This week in Guatemala, hundreds of adults and children are staying up all night or waking up early to work on street “alfombras,” in preparation for Holy Week processions.
These special alfombras, the Spanish word for “carpets,” are elaborate street decorations made of colored sawdust, flowers or flower petals, pine needles, sand, rice, or even fruits or vegetables.
Nancy Hoffman of GuatemalanReservations.com, a travel agency specializing in family travel and personalized trips to Guatemala, shared these wonderful photographs with us of the 2012 procession on Palm Sunday in Antigua, Guatemala. All photos are taken by Nancy Hoffman, and have been used with her permission. Enjoy these beautiful images of Antigua, Guatemala!
Holy Week, known in Spanish as “Semana Santa,” is the week preceding Easter. Christians around the world honor Jesus and retell the story of his death on the cross and resurrection from the dead. Good Friday (in 2012 that falls on April 6th) they believe that Jesus died, and on Easter Sunday (April 8, 2012) they believe he ascended into Heaven. Around 55% of Guatemalans are Catholic, while another 40% are Protestant. This majority maintains traditions from Spain, while incorporating indigenous Mayan beliefs. Holy Week processions in Spain began in the 1500’s as a way to educate people about the resurrection of Jesus. Participation in the events offered people a chance at repentance. In Guatemala, the Mayan tradition of creating elaborate “carpets” (alfombras) of feathers and flowers for kings to walk upon, meshed with these religious processions to create a colorful tradition that has been part of Guatemalan culture ever since.
In general, the street space in front of your house is “your” space to create an alfombra. At times, neighbors will join together and collaborate on a longer alfombra, or join forces with artists to develop exquisitely detailed alfombras.Many times, people will work all night under bright lights that help illuminate their art. Layers and layers of plant material are used to create the alfombras: flowers, petals, leaves, berries, pine needles, corn husks, and grasses can be seen here:Kids are invited participate with their families in this time-consuming art:
Some of the alfombras extend city blocks. Traffic is blocked, and the crowds of on-lookers are respectful of the delicate designs. Notice the vibrant colors: this aserrín, sawdust, is dyed brilliant colors, sold in markets in the preceding weeks, and is commonly used in the designs. Flower petals are also popular.
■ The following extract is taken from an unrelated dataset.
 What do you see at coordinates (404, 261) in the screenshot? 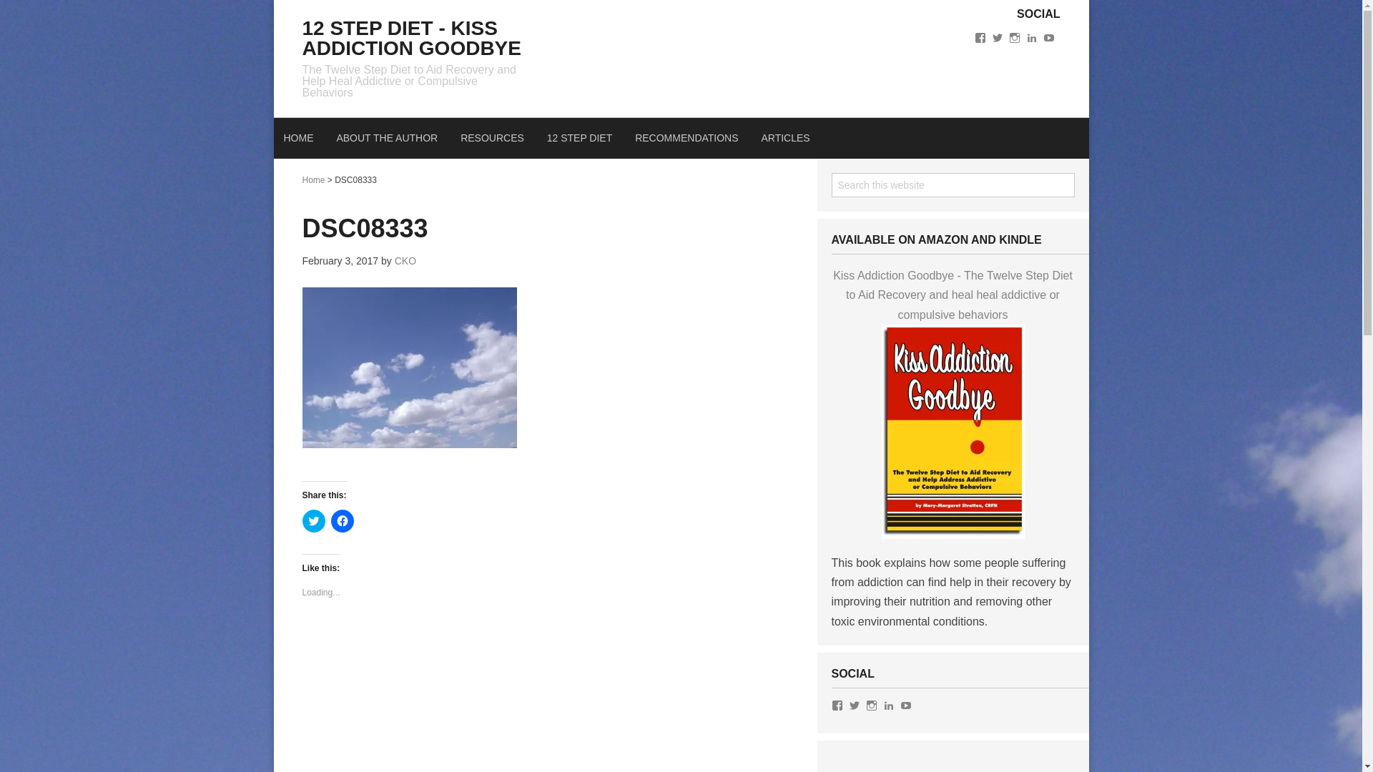
I see `'CKO'` at bounding box center [404, 261].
Stencils are sometimes used to refine the colored sawdust.
Once the alfombras are beautifully set up and laid out, the processions begin. Large figures and statues of Jesus and Mary are carried through the city in a solemn procession as the audience reflects on the deep meaning.
Women dressed in black (dolorosas) represent mourners, grieving the death of Jesus. The floats can weigh up to 7,000 pounds each, and require 40-140 people to carry them.
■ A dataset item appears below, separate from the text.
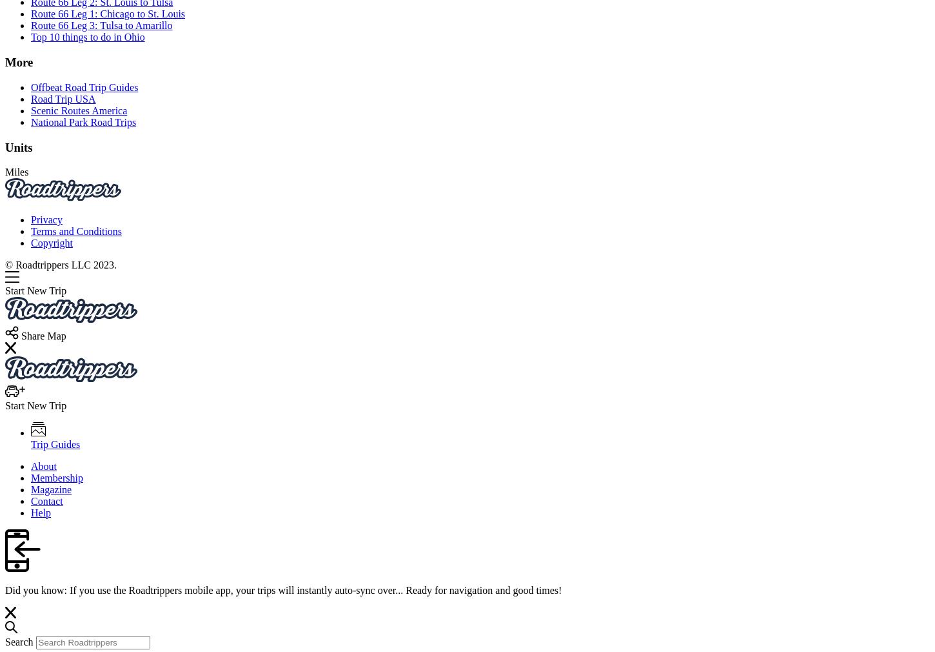 The image size is (935, 652). I want to click on 'Terms and Conditions', so click(76, 231).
Originally, people who wanted to do penance for their sins would walk in the procession and be publicly humiliated. Now people can choose to represent these penitentes by joining in formation.
After all of the hours of hard work, the incredible alfombras are smeared by the procession. People gather what fruit and vegetables remain (especially right as the floats pass them while the food is still mostly intact), and the streets are quickly cleaned up by street crews. Although the designs do not last, the pride and honor continues and families begin to plan for next year’s designs.
Here are some final photos of the clean-up:
Thank you so much Nancy Hoffman for sharing this experience with us! It is almost as good as being there:). Hopefully one day I can travel with you to Antigua to see these amazing alfombras in person.